刃が顔を掠め、ドラグナージークは剣を振るうと見せかけて膝蹴りをした。だが、影は器用に避けてささっと距離を取ると背中を見せて遁走した。
「彼らが報告に戻っても戻らなくても、刺客達は帝国の目をすり抜けてやってくるでしょう。さぁ、この場は私に任せてルシンダの方へ行って御上げなさい」
「分かった。ありがとう、プワブロ!」
「仮面司祭ですよ」
相手は小さく笑って頷いて応じた。
2
ルシンダの家に着くと、外にはアレンとルシンダが立っていた。黒装束の亡骸が四つ転がっていた。
近所の者らは幸い寝ているらしい。
「ドラグナージーク」
ルシンダが言って駆け寄って来た。
「ルシンダ、無事で良かった」
「あなたの方こそ。でも、アレンが助けに来てくれなかったら危なかったわ」
そのアレンはこちらを見た。
「二人は竜乗り。だから狙われる。特にこのガランは性も血筋も別だけど、優秀な竜乗りに恵まれている。だから標的にされるんだ」
そういうとルシンダの家の開け放たれた戸口から差す灯りがアレンのウインクするさまを映し出した。

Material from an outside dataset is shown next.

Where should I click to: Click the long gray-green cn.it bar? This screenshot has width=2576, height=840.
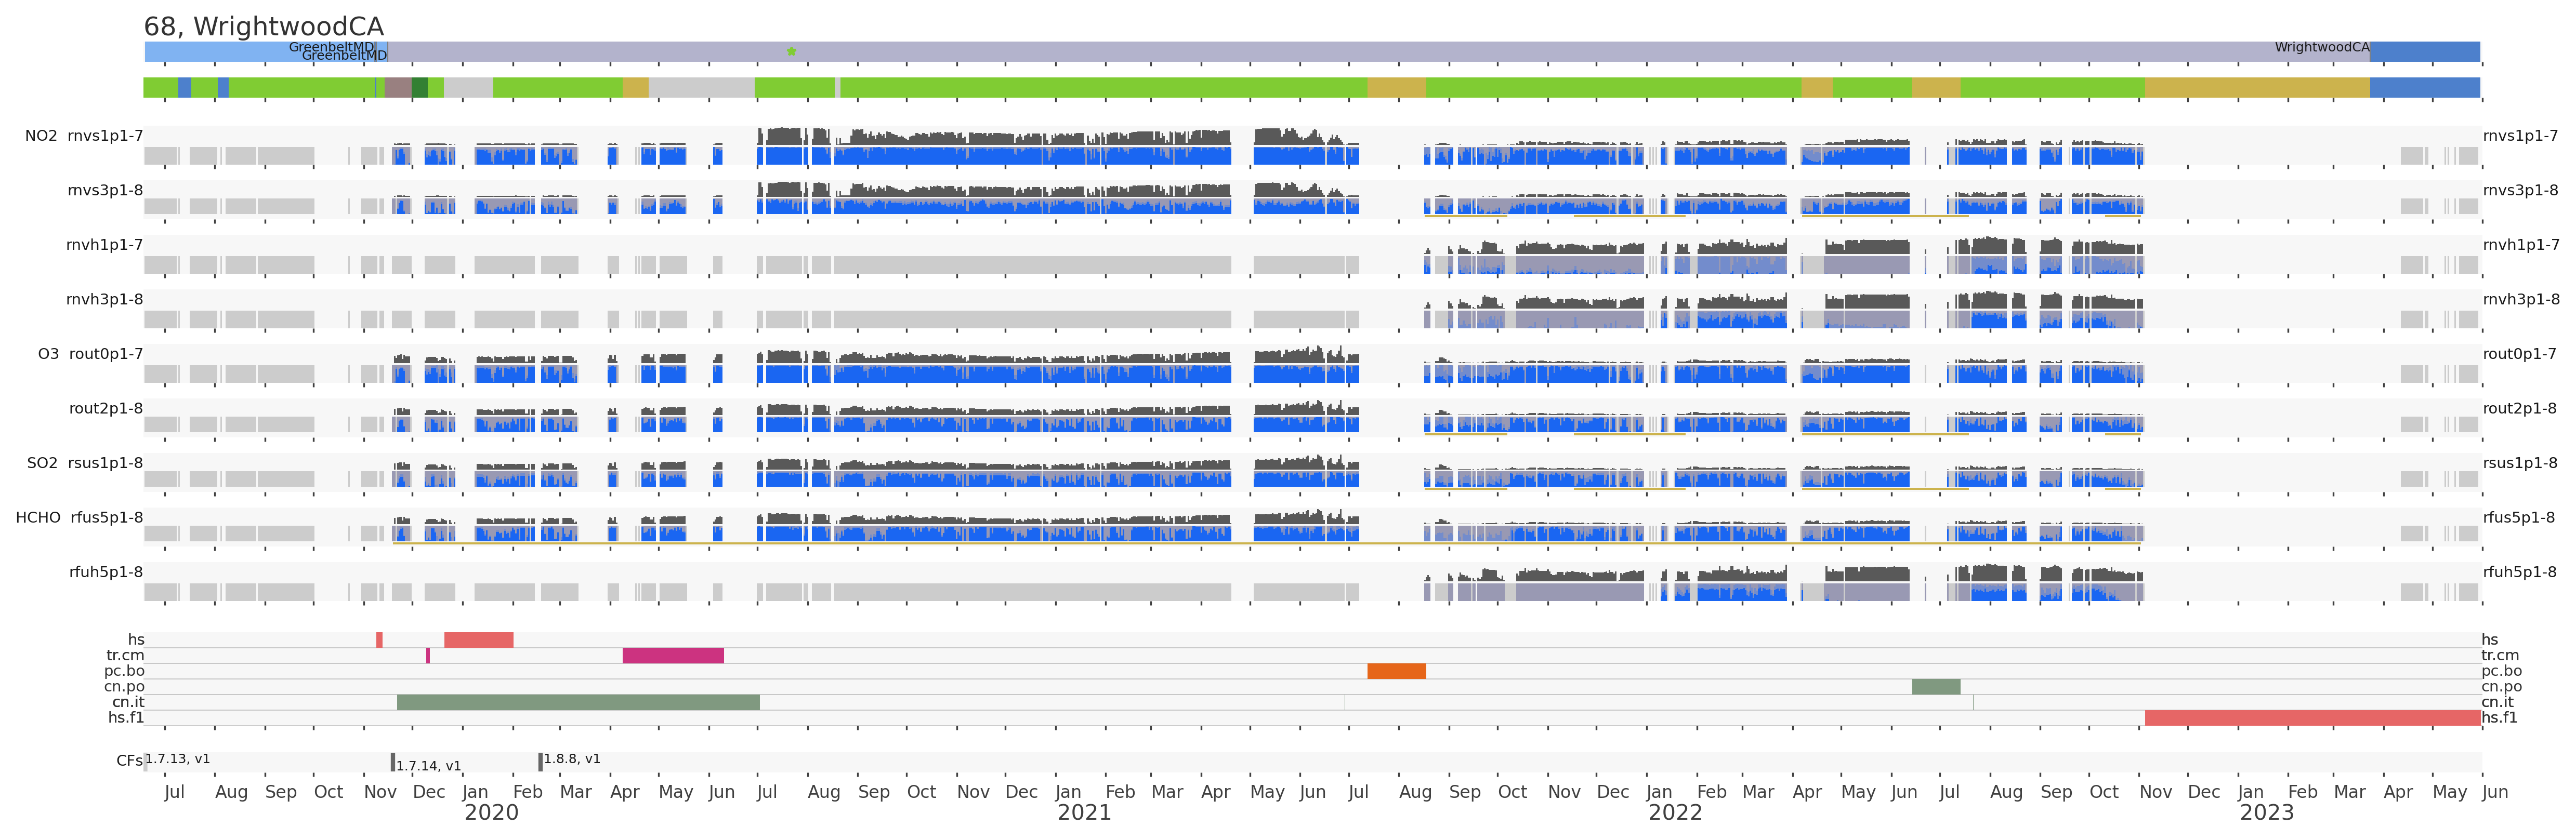pos(578,703)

「ねぇ、アレン。助けてくれてありがとう。だけど、そんなに強いなら物乞いじゃなくても兵士として充分やっていけるわよ」
「グフフ、俺は物乞いのアレンの方が性に合ってるよ。ここの人達は慈悲深いしね」
アレンはどうやら帝国の密偵だとは伝えていないようだった。ならばドラグナージークもいうつもりは無かった。
「だけど、狙われてる二人がバラバラなのはちょっと不味いかな。二人とも充分、強いんだし、これからはずっと一緒に居なよ」
「え? それって」
ルシンダが言うとアレンは答えた。
「さぁ、家に入って。外の処理は俺に任せてさ」
「アレン、お礼を」
ルシンダが出ようとするとアレンは答えた。
「今度、ドラグナージークから貰うよ。二人とも仲良く暮らすんだよ」
アレンはそういうとドラグナージークとルシンダを押し込んで扉をゆっくり閉めた。
ドラグナージークは竜のぬいぐるみや、ファンシーな柄物に囲まれた部屋を見ていた。
「どうする? これからここに住む?」
ルシンダは顔を髪の毛よりも真っ赤にして伏し目がちに尋ねて来た。
「いや、しかし……うーん」
ドラグナージークもいきなり同居しろと言われても困ったものであった。
「俺は今夜はアレンとは別の人間に助けられた。確かにアレンの言う通り、俺達が纏まっていた方が神出鬼没の敵に対しては対処しやすい」
「それは……そうよね。こっちもあなたと一緒だったら自分達だけで戦えた」
二人は沈黙した。
「あなたは岩窟亭に泊ってるわけだし、来るならここしかないわけだし……」
「まぁ、そうだな」
ドラグナージークはルシンダと共に住める自信が無かった。ルシンダを愛し慕っている。だが、段階としては性急過ぎないだろうか。
二人は見詰め合い、共に頷いた。
「じゃあ、今日は泊って行って。明日、あなたがここに荷物を持って来れば良いわ」
「世話になる」
「ああ、でも掃除しなきゃ。ぬいぐるみもしまわないと」
慌てるルシンダの手をドラグナージークは掴んだ。
驚いた顔でこちらを振り返る彼女に向かってドラグナージークはかぶりを振り言った。
「このままで良い。竜に囲まれて素敵な家じゃないか」
するとルシンダはドラグナージークの手に手で触れる。ドラグナージークが手を放すと彼女は微笑んだ。
「ありがとう」
そうして夜が明ける前にはルシンダの家から灯りは消えたのであった。